I know of no “literalist” who thinks rivers have hands.
When they say they take the Bible literally, they mean they take literally what *they* believe is literal; and metaphorically what *they* believe is metaphorical. Which is pretty much what everybody else does. The difference is that they’re CERTAIN that their opinions about what kind of literature they’re reading are OBVIOUSLY correct. So obvious that they don’t even realize that they ARE making a judgement. And all other opinions are simply willful lies.
That’s right. Literalists have already decided what is literal. In the Chicago Statement on Biblical Inerrancy, they make the point that “in determining what the God-taught writer is asserting in each passage, we must pay the most careful attention to its claims and character as a human production”. As such, “history must be treated as history, poetry as poetry, hyperbole and metaphor as hyperbole and metaphor… nonchronological narration and imprecise citation were conventional and acceptable and violated no expectations in those days”.
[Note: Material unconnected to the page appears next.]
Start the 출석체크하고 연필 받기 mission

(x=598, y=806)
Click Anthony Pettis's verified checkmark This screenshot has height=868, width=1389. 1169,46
It seems to me that if “history must be treated as history, poetry as poetry”, etc, then it follows that myth must be treated as myth. But the Chicago Statement doesn’t look at that aspect as a factor within the Bible.
I once heard a Bible teacher say that all parts of the Bible should be taken literally unless the context demands otherwise. Not too bad a starting point, I think, although it underplays the importance of the various types of writing. In the creation accounts, the context (e.g. comparing Gen 1 with Gen 2) does demand otherwise, as does the content (how can it be a normal day if there is no sun yet?)